Sunday, March 13, 2011

Potter's Herbal on Willow and the Herbarium

More on Willow from the 2003 revised edition of Potter's Herbal Cyclopaedia:

"In the body, the glycosides are hydrolyzed to salicylic acid and this was until recently considered to be the active principle. However, it is now known that effective dose levels of Willow bark produce lower blood levels of salicylic acid than would be expected to be active, and the side effects on the gastrointestinal system experienced were much less than those with aspirin. This suggest an enhanced effect for the extract, rather than it being merely a source of salicylic acid, and confirms that the total extract is more efficacious than a single isolated substance."

This is one of the many benefits of whole plant medicine as opposed to standardized extracts.

Oh and I recently came across UK based the Herbarium.
From the site:

"The Herbarium is the creation of a small, autonomous group of independent herbalists. We have come together in a spirit of cooperation, to share knowledge and resources, and to explore a different way of organising ourselves in this rapidly changing world.

We do not consent to the erosion, by regulation, of our common law freedoms and rights. We therefore oppose the current attempts to turn traditional western herbalists into the poor cousins of doctors, using herbal ‘products’ as if they were the poor cousins of drugs. Our focus in these times of transition is to rehearse our skills in preparation for energy descent, climate change, and the collapse of unsustainable bureaucracies and power structures.

The Herbarium is intended to form a repository of information and to hold a safe space for a free exchange of ideas. Access is open to the public as well as our fellow herbalists.

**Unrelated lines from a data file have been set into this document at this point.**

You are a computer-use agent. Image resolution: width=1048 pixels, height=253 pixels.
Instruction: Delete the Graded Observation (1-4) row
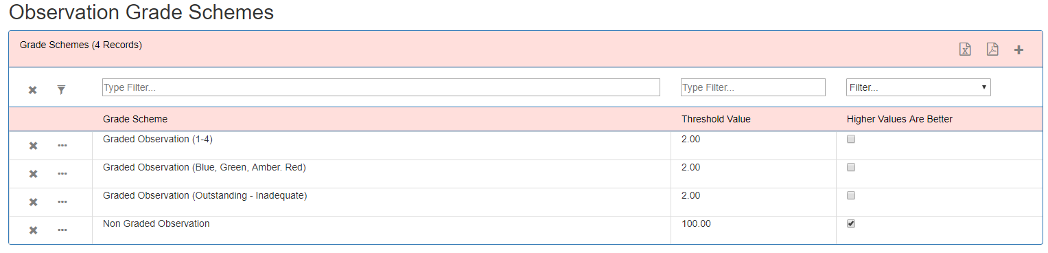(x=32, y=146)
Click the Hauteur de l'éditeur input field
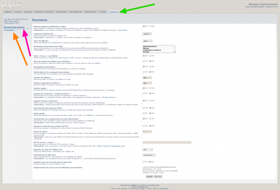 pyautogui.click(x=145, y=78)
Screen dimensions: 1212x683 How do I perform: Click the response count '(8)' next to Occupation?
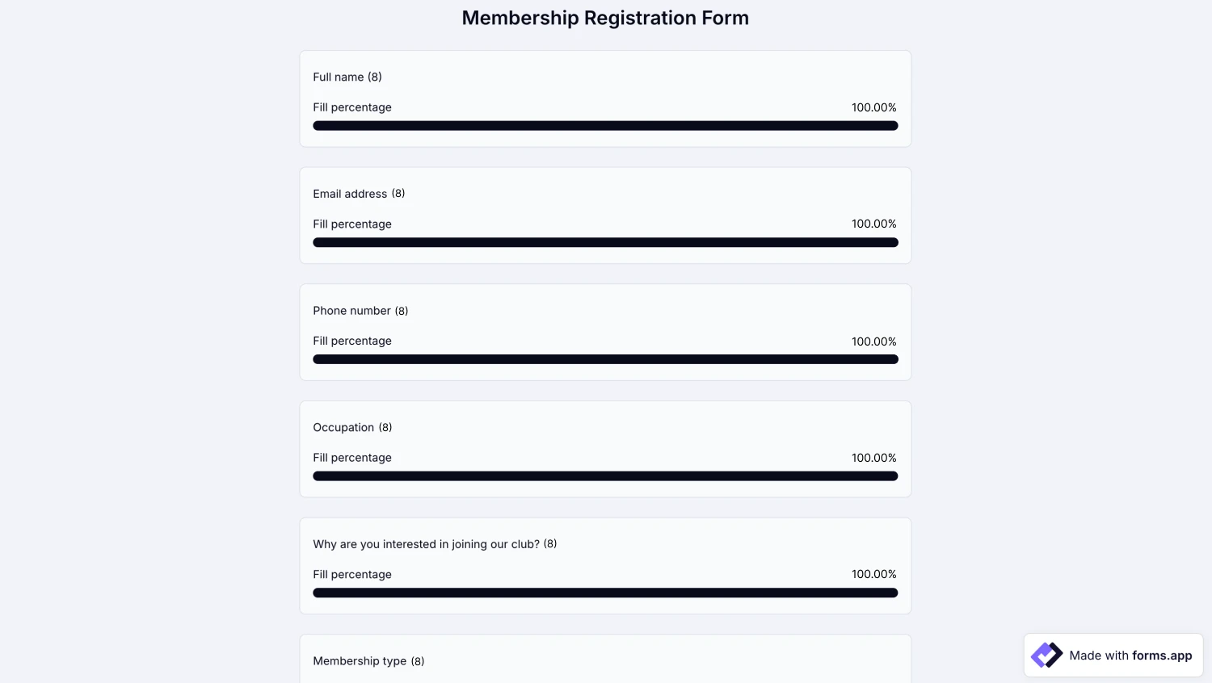[385, 427]
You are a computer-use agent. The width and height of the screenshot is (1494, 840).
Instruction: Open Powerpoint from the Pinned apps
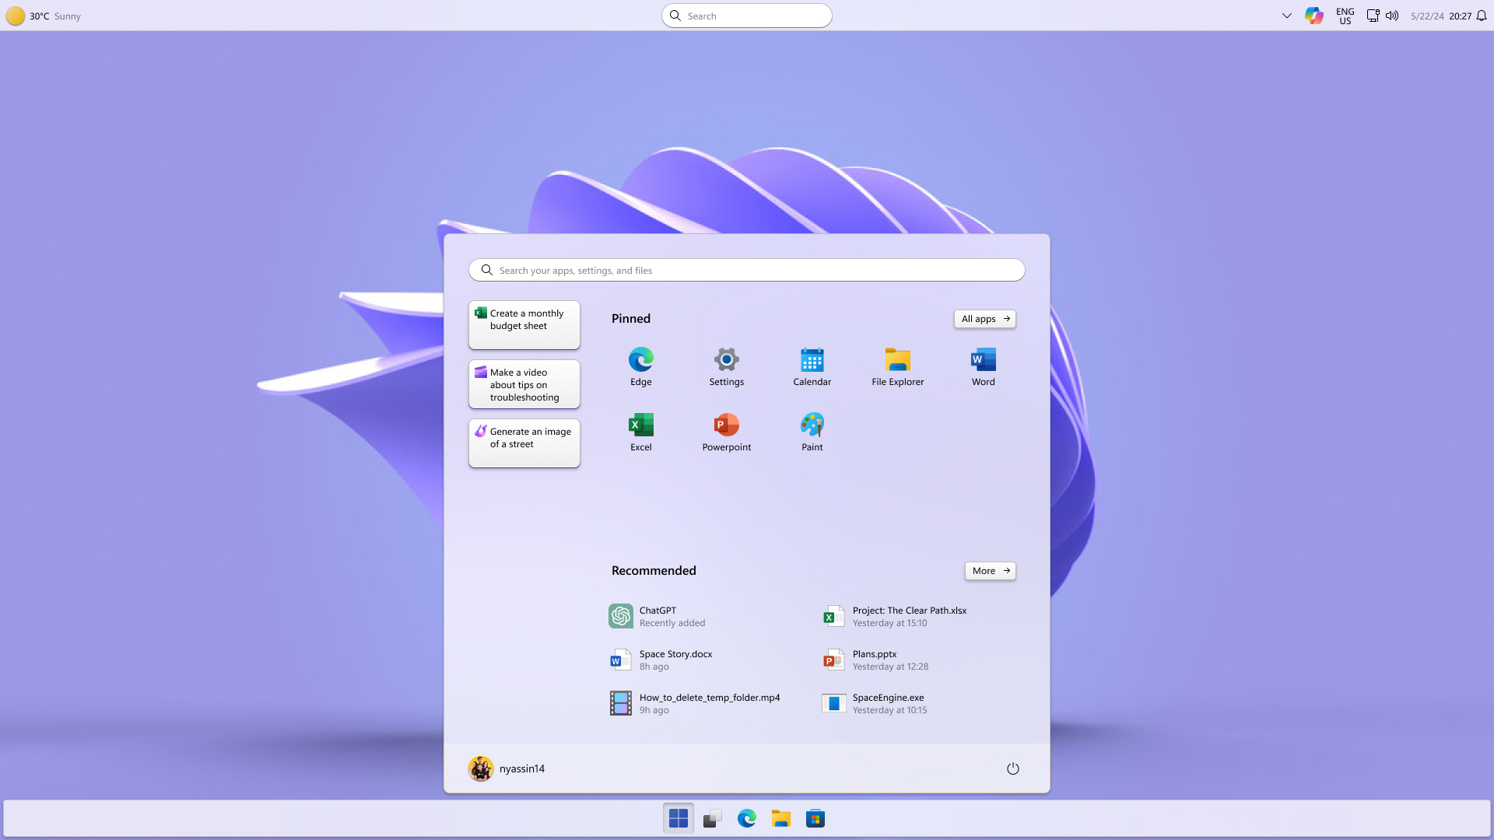point(726,432)
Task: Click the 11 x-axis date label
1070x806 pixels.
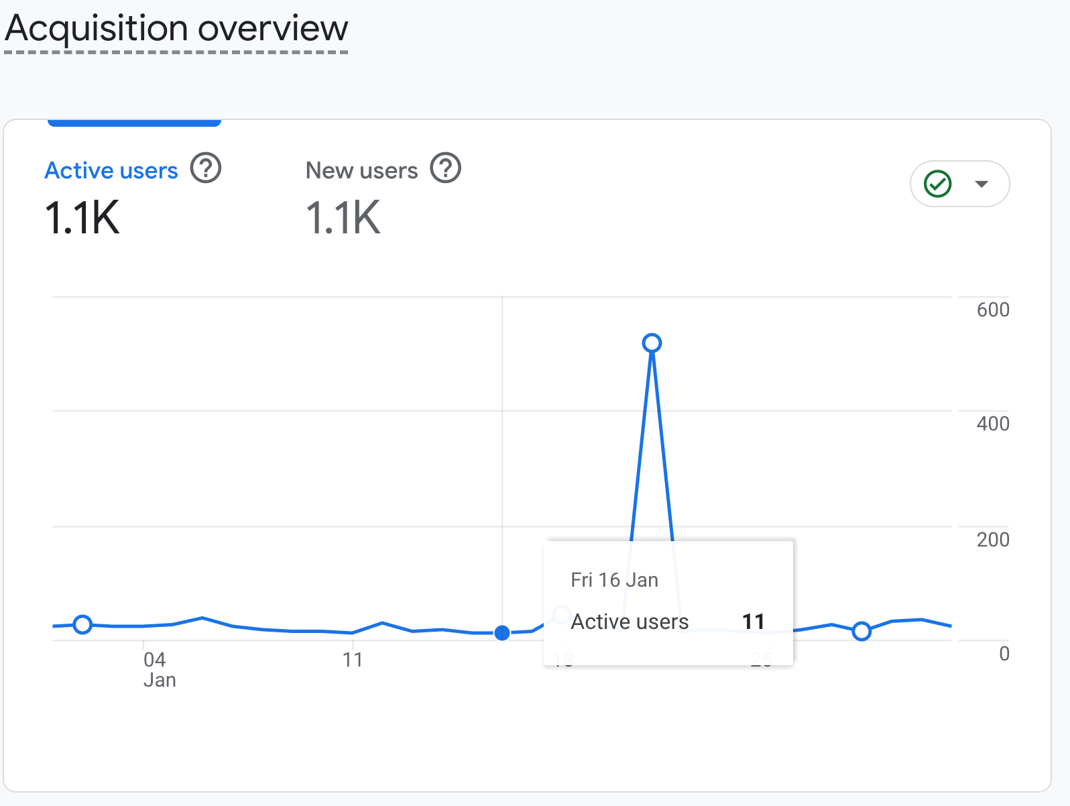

This is in keeping with the Culpeper tradition – whenever the living tradition of herbal medicine finds itself beleaguered, we share our knowledge with the people at large, so that they can claim it as their own, use it for themselves and keep it alive and relevant."


It looks like an excellent resource.

2 comments:

Artizan said...

Hi Amber,
My friend is experimenting with willow to root plant cuttings. Willow has high in indolebutyric acid which is the active ingredient needed in rooting hormone. I'm going to experiment with a plant that is difficult to root today. I'll let you know if it works!

Amber said...

Hey there!

The ADG was just telling me about this too. Cool! I definitely want to hear if it works.

I was talking to an organic grower last summer who mentioned that cinnamon powder also works as a rooting compound. He used it, because to be certified organic you can't use the commercial compounds on the market.

Being able to use willow would be much cheaper and more local than cinnamon.